── Text segment
Yet more great videos from you!!! Am wondering if you have considered uploading these new videos to the IAP Library so all of them can be kept together for all IAP members to use? There is already a special Library section for your existing videos so they could be added to that. Folks are more likely to see them in the IAP Library.

Thanks again for sharing your "secrets" with the rest of us. I am a fan of CA finishing and am getting better at it all the time. It's just practice, practice until I get it right.


----------



## HawksFeather (Dec 3, 2009)

Russ,

I have watched your videos in the past and they have helped me more that you will ever know.  I also appreciate the fact that you say that this is the way you do it and unlike some not the ONLY way to do it. 

Jerry


----------



## Jon-wx5nco (Dec 3, 2009)

Russ,
I watched your video and followed _most_ of your steps.  The only thing I didn't do was sand between layers on the thin (red) CA.  I also didn't use an accelerator at the end because I forgot to buy it.  After 6 or 7 coats of CA, I let the blank spin on the lathe for about 5 minutes.  I then started the wet sanding process with MM up to 12K.  The finish looked like polished glass.  After I assembled the pen, I took it in the house to show the wife.  Needless to say, its her pen now.   

The wood used was plain 'ol maple
The kit used was a Slimline pen kit. 

Hopefully I can get the pen from her long enough to take some pictures LOL :biggrin:


----------



## jimbob91577 (Dec 3, 2009)

Regarding the CA/BLO finish - are there any pro's/con's to using tung oil versus BLO?  

Will Tung Oil react differently with the CA glue versus BLO?


----------



## RussFairfield (Dec 3, 2009)

You can use any drying oil or any oil finish, but Boiled Linseed Oil does it better at about 1/4 the cost.

I have no idea why Boiled Linseed Oil works better than other finishing oils, but it does.


----------



## judgesawdust (Dec 4, 2009)

*Still trying for the perfect CA finish!!*



RussFairfield said:


> You can use any drying oil or any oil finish, but Boiled Linseed Oil does it better at about 1/4 the cost.
> 
> I have no idea why Boiled Linseed Oil works better than other finishing oils, but it does.


 
Russ,

Thanks so much for your video tutorials; like the others, I am deeply indebted to you for your tuteledge. I have tried (some with success, others not so much) to get the CA finish perfect. My most recent blank just would not dry. Perhaps I wasn't waiting long enough, too cold in the garage, ?? but I was waiting over 5-10 min between coats! I was using Berea's "thick" to try to build a bigger layer. Since it hadn't fullly dried when I tried to sand, it became a gummy mess:curse::bulgy-eyes::laugh: and the blank was pretty disaterous. 

I had tried the BLO then CA then BLO method I saw on another video earlier. I had some success with it, but again not perfect.
────
── Material
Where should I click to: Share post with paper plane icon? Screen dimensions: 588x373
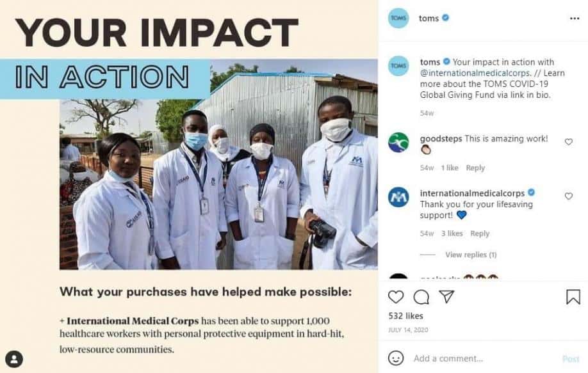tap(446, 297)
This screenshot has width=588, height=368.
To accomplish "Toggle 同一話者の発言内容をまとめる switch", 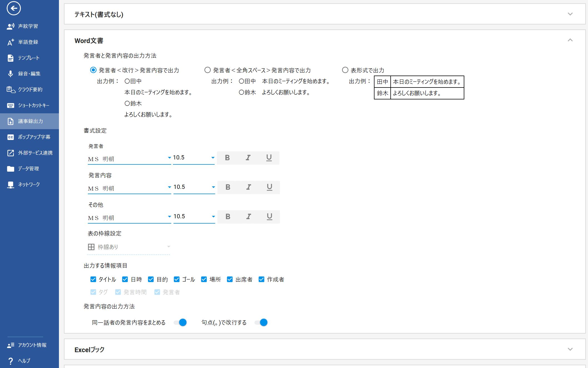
────
→ **What to produce**:
Write the next part of the forum thread on CA pen finishing, picking up after its final sentence. The data shown above has no connection to the forum thread on CA pen finishing.

→ **Task response**:
So far, this CA is tough! And I thought I was a decent WW'er! These pens are going to be gifts for my staff, so I want them to look good. Any other hints Russ, would be welcomed.

Thanks, Jeff


----------



## MikeDe (Dec 4, 2009)

Thank you, Russ. I've done a total of 3 pens so far using CA as a finish. I must say I didn't have the problems that a lot of folks said they did to start with. Probably 'cause I read so much on it and watched so many videos on it and read all of the posts on the forum on it. However, I used it with BLO and now I know why I can't get the glass like shine. I do get a very nice soft glow for a shine but haven't been able to reach WOW. On the 3 pens I've used 6 coats of medium CA along with BLO. Are you simply saying that if I eliminate the BLO it will come to a glassy shine?

MikeDe


----------



## NewLondon88 (Dec 4, 2009)

Thanks for this article, Russ. I know there are a lot of techniques out there
and they list many reasons for why things work the way they do. It can be
difficult to sort out what is actually going on from what we THINK is going
on. This should help a lot of people get the finish they're looking for.

I did have one question about something I read, though.

"I expect the finish to be a matte when using the BLO because there are oil 
molecules in the surface and an oil makes any finish have a duller gloss than 
if it weren't there. I could use any other oil for the same thing. Mineral Oil works, 
but the non-curing oil will always be an imbedded liquid in the surface and the 
finish can never be polished to as high a gloss as with a cured oil or no oil at all."

How does this square with the French Polish technique? This finish uses shellac
with mineral oil embedded in the layers (hundreds or thousands of micro-layers)
and has one of the (arguably) nicest gloss finishes you could hope for. Is there
something else going on that is counteracting the dulling effects of the mineral oil?
Or is the mechanical action of the polish creating a sort of emulsion 'on-the-fly' ?

I'm not suggesting we use a French Polish on pens, and that isn't a 'quick and easy'
finish to do, by any means.

Thanks again
[/font]


----------



## RussFairfield (Dec 4, 2009)

There is a difference between shellac and CA glue, and a French Polish and a Friction Polish.

French Polish is different because it is using shellac which behaves different from CA glue, and the oil and shellac are never mixed into an emulsion. The shellac and the oil are placed on the rubber alongside of each other without mixing them together, and the rubber hits the wood with the shellac in the lead so it goes down on the surface and the oil goes on over the top. The oil is always ON top of the shellac, not IN the shellac. 

We use the same oil and shellac with a Friction Polish, but it is mixed into an emulsion in a bottle. That means the oil has to come out of an emulsion and rise to the top of shellac film. Otherwise it is trapped in the finish and we get the soft and poor finish that friction polish has a reputation for being.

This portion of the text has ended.